In the early 1960s, Brown returned to Birmingham to look after his mother, although he continued to tour more locally. By 1969, he signed a contract with Sound Stage 7 and released a couple of singles, including "One of These Days (You're Gonna Want Me)" backed with "Nashville Wimmin" (1970). Brown co-wrote the song "Popcorn" with James Brown. He performed on package tours with Ted Taylor, Chuck Berry, and Bo Diddley.

In 2000, after 48 years apart musically, Brown and Wiley reunited to perform at the Blues Estafette, in Utrecht, Netherlands. Brown's debut album, My Task, was issued in 2004. His last album, One of These Days, was issued by Bonedog Records, of McKeesport, Pennsylvania, in 2006. Brown supported its release by playing some local gigs.

Brown died on February 5, 2009, at the age of 87, in Dayton, Ohio, his home since 1963.

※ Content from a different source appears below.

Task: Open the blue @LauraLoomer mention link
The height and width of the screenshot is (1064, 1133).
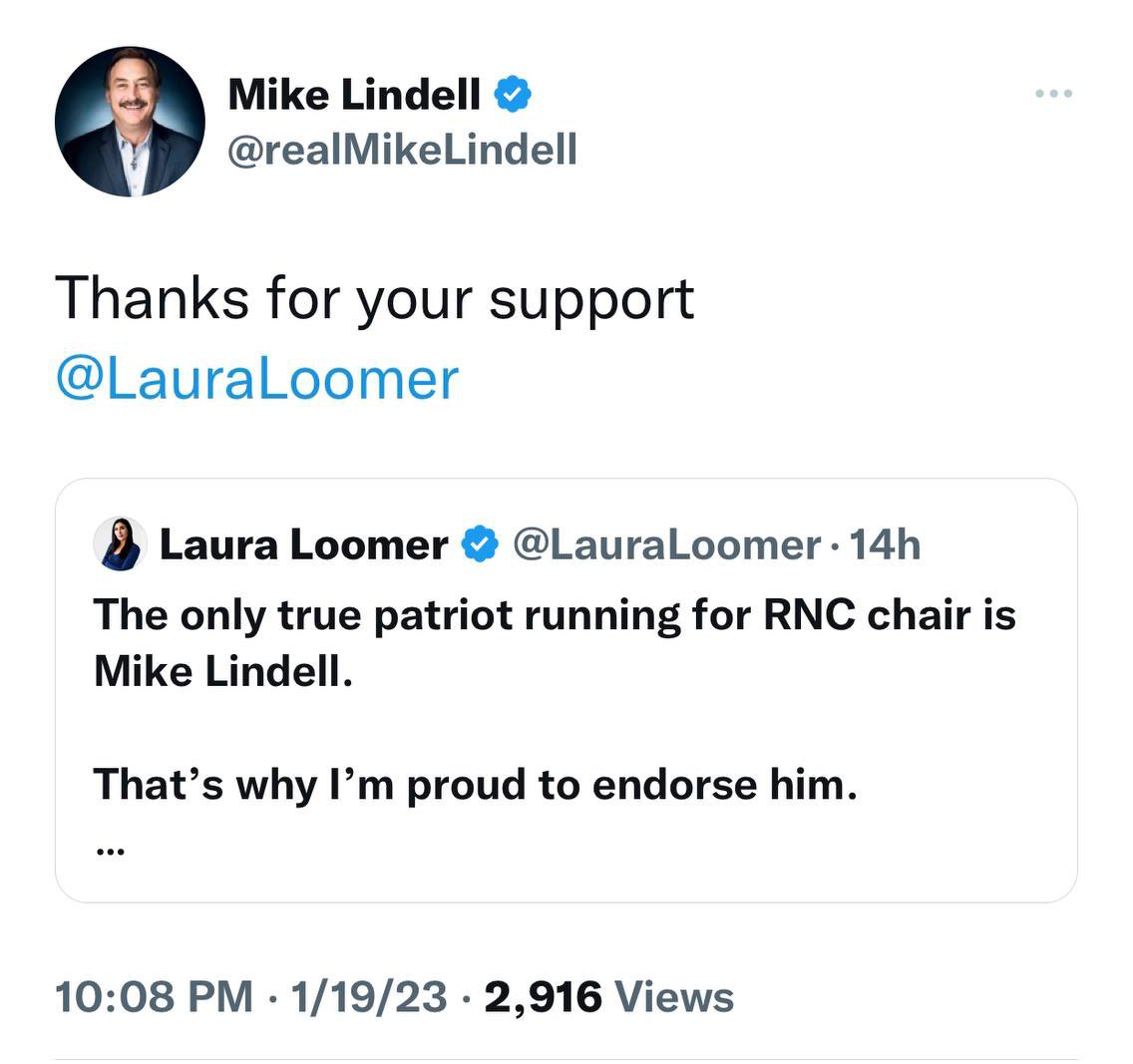Action: 257,380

==Ambiguities of songwriting credits and naming==
Songwriting credits for Rosco Gordon's "Just a Little Bit" sometimes include Brown, but the authorship is unclear. In 1959, Little Walter recorded "Me and Piney Brown" on Checker Records No. 938.

He is not to be confused with the Piney Brown who was the manager of the Sunset nightclub in Kansas City in the 1930s. Big Joe Turner wrote "Piney Brown Blues" in that man's honor and sang it throughout his career.

==Discography==
===Albums===

| Year | Title | Record label |
|---|---|---|
| 2004 | My Task | Bonedog Records |
| 2006 | One of These Days | Bonedog Records |

===Selected singles===

| Year | Title | Label |
|---|---|---|
| 1948 | "Morning Blues" / "Gloomy Monday Blues" | Apollo Records |
| 1950 | "Why Do I Cry over You?" / "That's Right, Baby" | Apollo Records |
| 1951 | "How About Rockin' with Me" / "Lovin' Gal Blues" | Apollo Records |
| 1952 | "Have Mercy" / "Kokimo" | Sittin' In With Records |
| 1953 | "Walk-a-Block-and-Fall" / "Whispering Blues" | King Records |
| 1953 | "Ooh You Bring Out the Wolf in Me" / "Don't Pass My By" | Jubilee Records |
| 1959 | "Sugar in My Tea (Cream in My Coffee)" / "My Love" | Mad Records |
| 1962 | "Unemployed" / "After There’s Love" | Cimarron Records |
| 1969 | "Everything but You" / "(I'm Tired of) Running" | Deep Groove Records |
| 1969 | "Bring It On Home" / "Baby, Don't Do It" | Sound Stage 7 |
| 1970 | "One of These Days (You're Gonna Want Me)" / "Nashville Wimmin" | Sound Stage 7 |
| 1988 | "Two Lips in the Dark" / "Ain't It a Shame" | D-JKN |

==Other sources==
- Baumgartner, Brian. "Unheralded Legend of R&B and Still Singing the Blues: Piney Brown". Juke Blues, vol. 48, pp. 28–37.